- _REQUIREMENT 1_:
Answer these questions using the filing excerpt below:
(a) What street address is given for the issuer's principal executive offices?
(b) Which entity files the statement on behalf of all the listed persons?
(c) What kind of partnership is Itasca Partners V?

- _DOCUMENT SECTION_:
═══

Item 1(b) Address of Issuer's Principal Executive Offices:
515 Ellis Street
Mountain View, CA 94043-2242
Item 2(a) Name of Person Filing:
1. Norwest Equity Partners V
2. Itasca Partners V
3. John E. Lindahl
4. John P. Whaley
5. George J. Still, Jr.
Item 2(b) Address of Principal Business Office:
1. Norwest Equity Partners V
2800 Piper Jaffray Tower
222 South Ninth Street
Minneapolis, MN 55402
2. Itasca Partners V
2800 Piper Jaffray Tower
222 South Ninth Street
Minneapolis, MN 55402
3. John E. Lindahl
2800 Piper Jaffray Tower
222 South Ninth Street
Minneapolis, MN 55402
4. John P. Whaley
2800 Piper Jaffray Tower
222 South Ninth Street
Minneapolis, MN 55402
5. George J. Still, Jr.
2800 Piper Jaffray Tower
222 South Ninth Street
Minneapolis, MN 55402
This statement is filed by Norwest Equity Partners V on behalf of
all of the persons listed above pursuant to Rule 13d-1(c) and Rule
13d-1(f). Norwest Equity Partners V is a Minnesota limited
partnership. Itasca Partners V, a Minnesota general partnership, is
the general partner of Norwest Equity Partners V. John P. Whaley,
John E. Lindahl and George J. Still, Jr. are the managing partners
of Itasca Partners V.

═══

- _SUPPLIED INFORMATION_:
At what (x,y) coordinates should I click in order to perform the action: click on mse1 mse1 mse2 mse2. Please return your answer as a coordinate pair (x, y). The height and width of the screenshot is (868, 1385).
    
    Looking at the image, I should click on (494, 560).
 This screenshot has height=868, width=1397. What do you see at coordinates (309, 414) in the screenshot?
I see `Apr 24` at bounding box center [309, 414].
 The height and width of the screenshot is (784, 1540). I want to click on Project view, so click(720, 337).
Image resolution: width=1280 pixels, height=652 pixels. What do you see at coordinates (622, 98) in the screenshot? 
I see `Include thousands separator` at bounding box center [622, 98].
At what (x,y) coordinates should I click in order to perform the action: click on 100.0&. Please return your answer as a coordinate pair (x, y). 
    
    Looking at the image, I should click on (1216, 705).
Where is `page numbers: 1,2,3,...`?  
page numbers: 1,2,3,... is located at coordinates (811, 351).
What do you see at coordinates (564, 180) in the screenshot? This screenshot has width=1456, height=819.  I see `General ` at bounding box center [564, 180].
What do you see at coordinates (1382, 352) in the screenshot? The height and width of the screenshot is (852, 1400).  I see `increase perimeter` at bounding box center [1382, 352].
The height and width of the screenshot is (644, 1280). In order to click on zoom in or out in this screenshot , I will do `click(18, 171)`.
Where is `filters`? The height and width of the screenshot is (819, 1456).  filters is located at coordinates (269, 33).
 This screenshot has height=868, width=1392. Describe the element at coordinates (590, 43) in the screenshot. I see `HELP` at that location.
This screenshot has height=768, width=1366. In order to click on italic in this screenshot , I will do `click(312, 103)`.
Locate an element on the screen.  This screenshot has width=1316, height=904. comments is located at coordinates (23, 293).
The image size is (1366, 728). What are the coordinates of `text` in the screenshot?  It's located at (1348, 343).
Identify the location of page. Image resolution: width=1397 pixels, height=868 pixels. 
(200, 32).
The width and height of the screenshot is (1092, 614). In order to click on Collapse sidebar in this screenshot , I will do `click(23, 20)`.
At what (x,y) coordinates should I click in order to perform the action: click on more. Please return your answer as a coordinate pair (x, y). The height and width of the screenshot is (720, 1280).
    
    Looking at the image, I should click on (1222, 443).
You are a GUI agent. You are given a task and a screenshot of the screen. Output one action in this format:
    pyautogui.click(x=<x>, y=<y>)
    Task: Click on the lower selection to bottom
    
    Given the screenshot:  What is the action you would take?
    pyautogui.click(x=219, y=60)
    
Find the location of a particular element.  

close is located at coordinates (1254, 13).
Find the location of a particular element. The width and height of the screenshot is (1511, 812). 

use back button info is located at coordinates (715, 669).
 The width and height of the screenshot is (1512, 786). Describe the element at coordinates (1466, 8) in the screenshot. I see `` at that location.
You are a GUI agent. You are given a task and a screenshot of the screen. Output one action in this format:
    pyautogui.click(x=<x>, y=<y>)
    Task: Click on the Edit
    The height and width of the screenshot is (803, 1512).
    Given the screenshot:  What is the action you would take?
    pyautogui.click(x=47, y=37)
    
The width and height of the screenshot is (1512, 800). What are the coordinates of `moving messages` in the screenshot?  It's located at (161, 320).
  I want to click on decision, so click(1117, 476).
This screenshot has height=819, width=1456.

═══

- _REQUIREMENT 2_:
Write out the rows exactly as they appear, from the first line of the rows up to and including the line that contains "This screenshot has height=868, width=1392.".

- _EXERCISE SOLUTION 1_:
(a) 515 Ellis Street, Mountain View, CA 94043-2242
(b) Norwest Equity Partners V
(c) A Minnesota general partnership

- _EXERCISE SOLUTION 2_:
At what (x,y) coordinates should I click in order to perform the action: click on mse1 mse1 mse2 mse2. Please return your answer as a coordinate pair (x, y). The height and width of the screenshot is (868, 1385).
    
    Looking at the image, I should click on (494, 560).
 This screenshot has height=868, width=1397. What do you see at coordinates (309, 414) in the screenshot?
I see `Apr 24` at bounding box center [309, 414].
 The height and width of the screenshot is (784, 1540). I want to click on Project view, so click(720, 337).
Image resolution: width=1280 pixels, height=652 pixels. What do you see at coordinates (622, 98) in the screenshot? 
I see `Include thousands separator` at bounding box center [622, 98].
At what (x,y) coordinates should I click in order to perform the action: click on 100.0&. Please return your answer as a coordinate pair (x, y). 
    
    Looking at the image, I should click on (1216, 705).
Where is `page numbers: 1,2,3,...`?  
page numbers: 1,2,3,... is located at coordinates (811, 351).
What do you see at coordinates (564, 180) in the screenshot? This screenshot has width=1456, height=819.  I see `General ` at bounding box center [564, 180].
What do you see at coordinates (1382, 352) in the screenshot? The height and width of the screenshot is (852, 1400).  I see `increase perimeter` at bounding box center [1382, 352].
The height and width of the screenshot is (644, 1280). In order to click on zoom in or out in this screenshot , I will do `click(18, 171)`.
Where is `filters`? The height and width of the screenshot is (819, 1456).  filters is located at coordinates (269, 33).
 This screenshot has height=868, width=1392. Describe the element at coordinates (590, 43) in the screenshot. I see `HELP` at that location.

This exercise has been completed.